Collected data
☆ ☆ ☆ ☆

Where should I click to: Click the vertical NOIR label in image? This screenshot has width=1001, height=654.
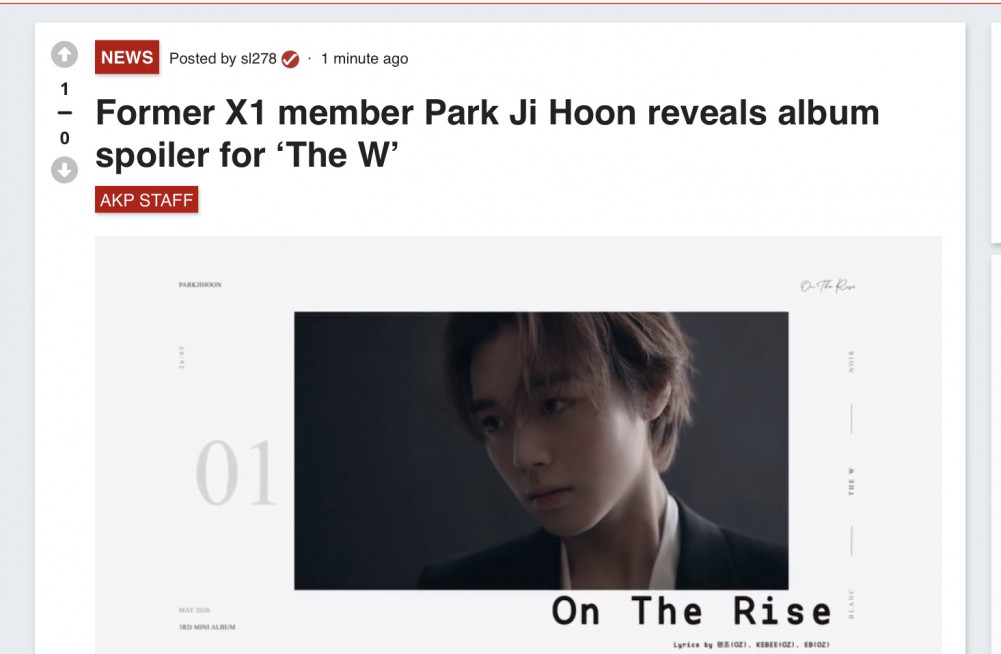tap(851, 361)

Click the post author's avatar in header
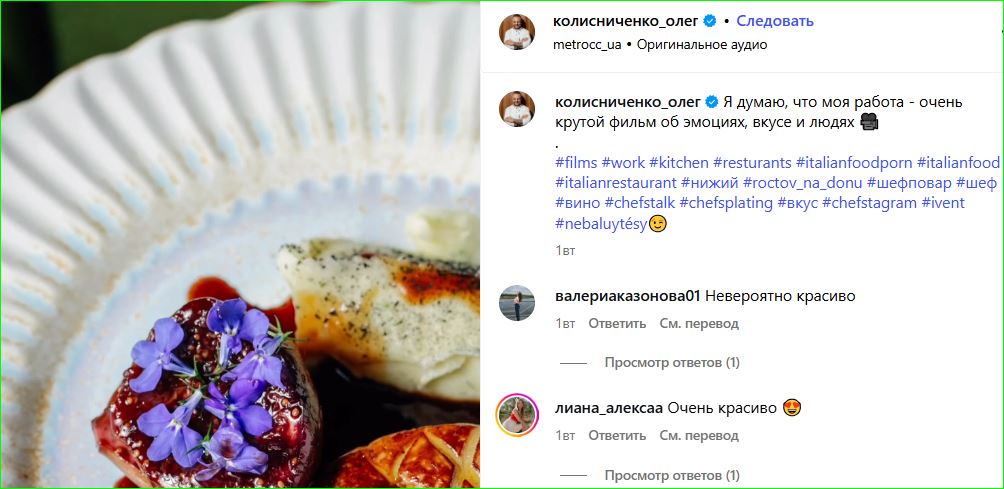coord(517,32)
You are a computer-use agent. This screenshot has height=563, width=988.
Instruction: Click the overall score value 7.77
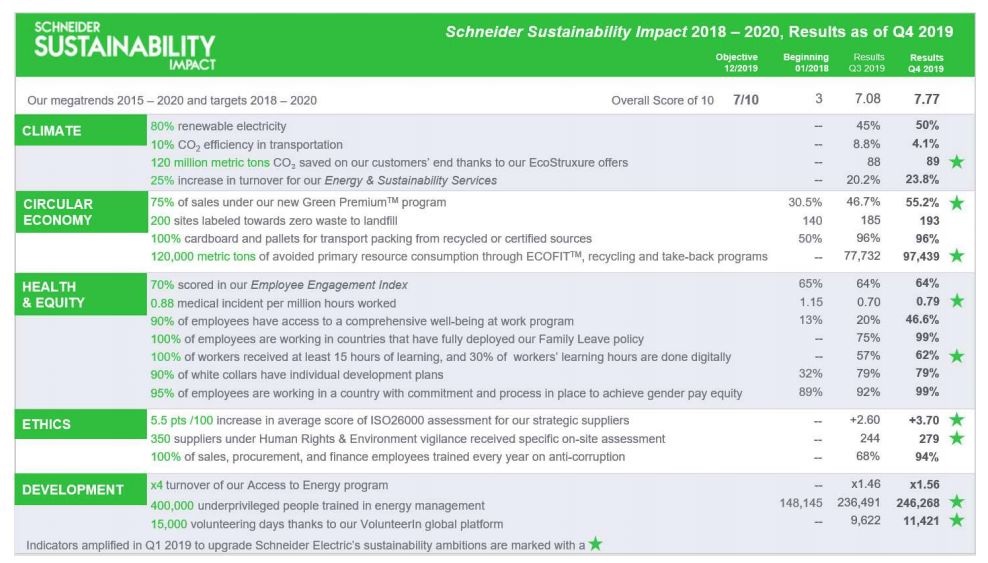[926, 99]
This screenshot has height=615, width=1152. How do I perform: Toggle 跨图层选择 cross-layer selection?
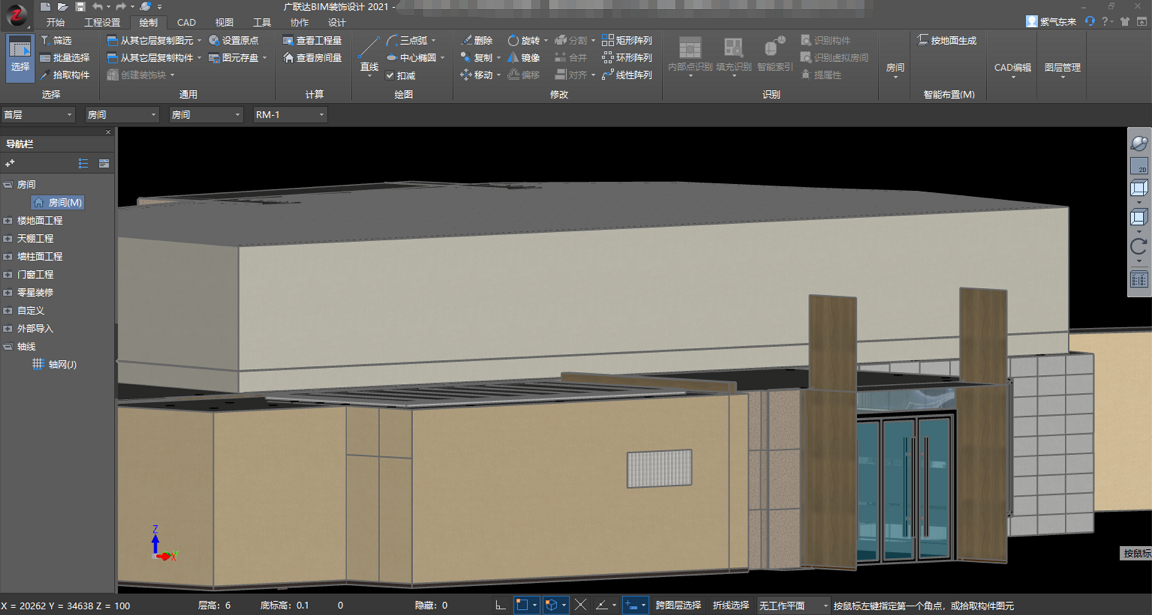678,605
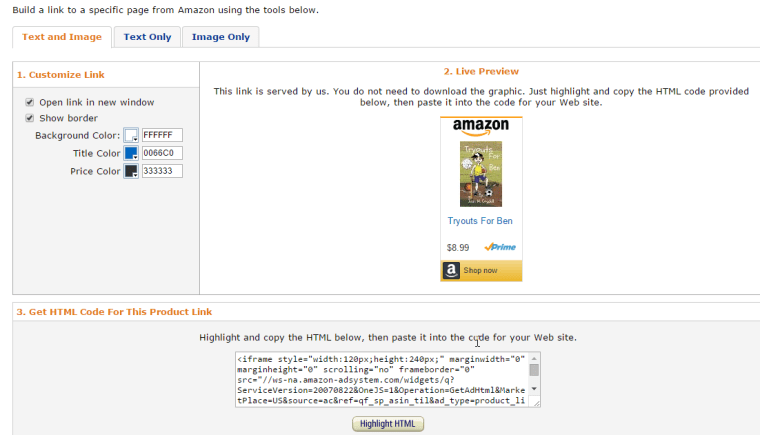
Task: Follow the 'Tryouts For Ben' title link
Action: click(480, 221)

☆ ☆ ☆ ☆

> [What you have to do]: Your copy should hold only the lines from the line with "Instruction: Click the" through the end of the data above, both ends included, transcribed exactly and without pictures.

> [Response]:
Instruction: Click the overall score value 7.77
[926, 99]
This screenshot has height=615, width=1152. How do I perform: Toggle 跨图层选择 cross-layer selection?
678,605
Task: Follow the 'Tryouts For Ben' title link
Action: click(480, 221)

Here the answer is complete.